§ **WHAT TO WORK ON**
Copy the lines of material word for word, beginning at the line that contains "Task: Click the Prescrições document icon" and stopping after the line that contains "This screenshot has".

§ **Word and element location records**
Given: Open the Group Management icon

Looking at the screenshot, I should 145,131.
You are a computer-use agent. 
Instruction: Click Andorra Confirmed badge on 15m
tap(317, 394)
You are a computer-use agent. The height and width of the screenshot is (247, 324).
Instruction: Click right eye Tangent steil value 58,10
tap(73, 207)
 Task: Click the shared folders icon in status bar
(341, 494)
---
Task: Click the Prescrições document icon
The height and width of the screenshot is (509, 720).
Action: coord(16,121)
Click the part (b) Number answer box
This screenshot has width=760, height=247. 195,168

§ **RESPONSE TO THE TASK**
Task: Click the Prescrições document icon
The height and width of the screenshot is (509, 720).
Action: coord(16,121)
Click the part (b) Number answer box
This screenshot has width=760, height=247. 195,168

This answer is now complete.